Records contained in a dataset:
--

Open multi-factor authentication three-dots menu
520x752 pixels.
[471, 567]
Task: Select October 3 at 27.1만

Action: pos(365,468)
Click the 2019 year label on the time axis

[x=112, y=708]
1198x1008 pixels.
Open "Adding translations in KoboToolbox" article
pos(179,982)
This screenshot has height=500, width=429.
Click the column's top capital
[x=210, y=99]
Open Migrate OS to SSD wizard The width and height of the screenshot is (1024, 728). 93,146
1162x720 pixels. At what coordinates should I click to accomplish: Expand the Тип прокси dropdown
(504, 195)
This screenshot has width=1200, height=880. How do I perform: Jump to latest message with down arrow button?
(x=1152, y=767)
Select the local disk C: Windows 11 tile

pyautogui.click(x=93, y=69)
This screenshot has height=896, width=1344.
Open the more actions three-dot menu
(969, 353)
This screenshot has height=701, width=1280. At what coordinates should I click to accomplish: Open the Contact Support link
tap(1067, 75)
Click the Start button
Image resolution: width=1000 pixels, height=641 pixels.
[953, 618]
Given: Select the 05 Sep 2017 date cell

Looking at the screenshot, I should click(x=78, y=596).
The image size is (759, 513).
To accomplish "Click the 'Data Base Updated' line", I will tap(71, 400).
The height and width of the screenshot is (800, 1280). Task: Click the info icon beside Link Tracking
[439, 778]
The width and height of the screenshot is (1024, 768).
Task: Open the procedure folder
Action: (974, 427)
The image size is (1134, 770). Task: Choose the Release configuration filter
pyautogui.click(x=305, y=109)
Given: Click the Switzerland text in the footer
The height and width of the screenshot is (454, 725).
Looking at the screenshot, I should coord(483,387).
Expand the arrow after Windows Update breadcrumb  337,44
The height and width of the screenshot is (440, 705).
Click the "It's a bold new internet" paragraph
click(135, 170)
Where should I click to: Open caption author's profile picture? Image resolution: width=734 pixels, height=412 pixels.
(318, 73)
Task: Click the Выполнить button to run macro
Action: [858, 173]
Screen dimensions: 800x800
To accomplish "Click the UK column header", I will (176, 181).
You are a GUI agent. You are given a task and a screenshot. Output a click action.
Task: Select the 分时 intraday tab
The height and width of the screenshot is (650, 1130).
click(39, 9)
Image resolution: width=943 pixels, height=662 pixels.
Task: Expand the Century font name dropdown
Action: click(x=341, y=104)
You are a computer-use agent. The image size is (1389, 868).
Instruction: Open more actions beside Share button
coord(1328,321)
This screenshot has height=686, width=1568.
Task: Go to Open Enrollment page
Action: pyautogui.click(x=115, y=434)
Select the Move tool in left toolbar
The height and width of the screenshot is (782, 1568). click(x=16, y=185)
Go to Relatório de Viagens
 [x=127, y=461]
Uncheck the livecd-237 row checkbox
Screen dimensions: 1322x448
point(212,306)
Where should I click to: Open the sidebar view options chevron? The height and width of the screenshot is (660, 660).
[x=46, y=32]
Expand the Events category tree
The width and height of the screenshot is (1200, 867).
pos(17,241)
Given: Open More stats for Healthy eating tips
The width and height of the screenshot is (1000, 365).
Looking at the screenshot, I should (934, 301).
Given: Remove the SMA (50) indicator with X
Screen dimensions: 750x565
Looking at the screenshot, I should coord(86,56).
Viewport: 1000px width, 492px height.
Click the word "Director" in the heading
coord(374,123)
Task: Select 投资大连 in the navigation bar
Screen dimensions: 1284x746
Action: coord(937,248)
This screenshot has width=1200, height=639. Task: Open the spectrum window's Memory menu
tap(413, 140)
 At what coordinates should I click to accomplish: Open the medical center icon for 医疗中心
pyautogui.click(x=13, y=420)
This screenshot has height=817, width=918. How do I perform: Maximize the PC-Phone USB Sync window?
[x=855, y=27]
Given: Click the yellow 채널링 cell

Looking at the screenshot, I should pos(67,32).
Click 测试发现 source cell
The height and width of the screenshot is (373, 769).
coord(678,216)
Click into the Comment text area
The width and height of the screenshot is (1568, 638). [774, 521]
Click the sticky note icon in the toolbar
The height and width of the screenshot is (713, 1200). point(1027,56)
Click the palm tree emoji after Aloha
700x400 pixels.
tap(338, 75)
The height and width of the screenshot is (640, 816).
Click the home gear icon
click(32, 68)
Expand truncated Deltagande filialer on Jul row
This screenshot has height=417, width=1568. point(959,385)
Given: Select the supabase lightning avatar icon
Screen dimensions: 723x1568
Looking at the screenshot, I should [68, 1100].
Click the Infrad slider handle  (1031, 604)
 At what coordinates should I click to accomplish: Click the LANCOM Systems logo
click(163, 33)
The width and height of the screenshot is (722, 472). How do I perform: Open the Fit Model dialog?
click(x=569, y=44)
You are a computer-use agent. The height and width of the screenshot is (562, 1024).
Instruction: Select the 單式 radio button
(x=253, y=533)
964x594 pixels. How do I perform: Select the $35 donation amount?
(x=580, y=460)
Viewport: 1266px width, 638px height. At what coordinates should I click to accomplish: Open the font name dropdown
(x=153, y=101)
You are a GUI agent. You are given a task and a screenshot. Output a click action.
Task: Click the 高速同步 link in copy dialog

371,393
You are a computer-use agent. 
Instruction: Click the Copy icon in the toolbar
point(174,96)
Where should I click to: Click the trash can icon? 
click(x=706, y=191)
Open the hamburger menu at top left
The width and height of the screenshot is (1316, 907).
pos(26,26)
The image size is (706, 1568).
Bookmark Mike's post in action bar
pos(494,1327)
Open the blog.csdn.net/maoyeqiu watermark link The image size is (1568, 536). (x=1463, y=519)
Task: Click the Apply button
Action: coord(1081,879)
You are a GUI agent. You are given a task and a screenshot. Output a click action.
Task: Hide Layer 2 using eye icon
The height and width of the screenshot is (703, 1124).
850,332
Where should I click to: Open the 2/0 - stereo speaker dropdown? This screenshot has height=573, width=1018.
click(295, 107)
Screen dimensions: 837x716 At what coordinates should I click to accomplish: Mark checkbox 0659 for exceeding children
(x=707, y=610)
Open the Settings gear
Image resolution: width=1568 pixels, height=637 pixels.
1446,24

--

# Task goal:
Show every line of the entries above where the word "computer" occurs.

# Response below:
You are a computer-use agent. The image size is (1389, 868).
You are a computer-use agent. The height and width of the screenshot is (562, 1024).
You are a computer-use agent. 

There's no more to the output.